Au Tchad les consultations électorales se suivent et se ressemblent au gré des tripatouillages constitutionnels de même qu’à la volonté d’Idriss Deby Itno de s’accrocher coûte que coûte et vaille que vaille à la tête de l’état ad vitae aeternam. Il déclare à Jaques Chirac, en visite de travail à Ndjaména en septembre 2002, la main sur le cœur, de respecter la Constitution en ne se présentant pas aux prochaines échéances. Trois ans plus tard il change d’avis et imite la plupart de ses pairs de la Francafrique en la révisant. Là aussi, la bénédiction de la France n’a pas fait défaut.

En effet présente au Tchad depuis plusieurs décennies la France, pour ses intérêts géostratégiques, n’a cessé d’apporter son soutien diplomatique, militaire et politique au régime d’Idriss Déby Itno.

Le Tchad, pour les anciens de la Coloniale et de certain milieu gaulliste, représente le point de départ de la fameuse division Leclerc qui s’illustra fort bien durant la libération de la France. Ils considèrent le Tchad comme une ligne Maginot censée empêcher ces anciennes colonies du centre et de l’ouest africain de tomber sous le joug américain, voir arabo-islamiste. C’est dire que l’intervention militaire française au Tchad ne date pas d’aujourd’hui. En effet, l’accord de coopération militaire entre le Tchad et la France, signé en 1976, permet à la France de disposer d’une importante base militaire à Ndjaména. On compte à nos jours environ 1200 soldats français. L’apport de cette présence militaire a été déterminant dans l’échec du coup de force des rebelles du FUC du 13 avril dernier.

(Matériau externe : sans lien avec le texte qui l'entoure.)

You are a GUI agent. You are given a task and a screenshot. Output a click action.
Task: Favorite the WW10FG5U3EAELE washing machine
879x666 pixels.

Il convient de rappeler qu’en 1990, la France n’avait pas juger utile de répondre aux sollicitations d’Hissène Habré quant à l’application de ces accords afin de repousser le rebelle qu’était à l’époque Idriss Déby Itno. Deux poids, deux mesures.

Fort de ce soutien de la France, Idriss Deby Itno prétend s’ériger en véritable parrain de la sous-région et joue au pyromane chez ses voisins. Après l’envoie de troupes au Rwanda (opération Turquoise) et en République démocratique du Congo, il s’est illustré au Congo aux cotés de Denis Sassou Nguesso en 1997, chasse Ange Félix Patassé et installe à sa place François Bozizé à la tête de l’Etat centrafricain en 2003 avant de se retourner contre son grand voisin le Soudan. Là, il a dû faire face à une farouche résistance. La crise actuelle que traverse le Darfour avec ses milliers de morts, déplacés et refugiés, trouve en partie ses sources à la présidence de la république à Ndjaména.

Il convient de rappeler que c’est du même Darfour soudanais, qu’Idriss Déby Itno a entamé sa marche sur Ndjaména en 1990, qu’est venu la tempête qui a failli l’emporter.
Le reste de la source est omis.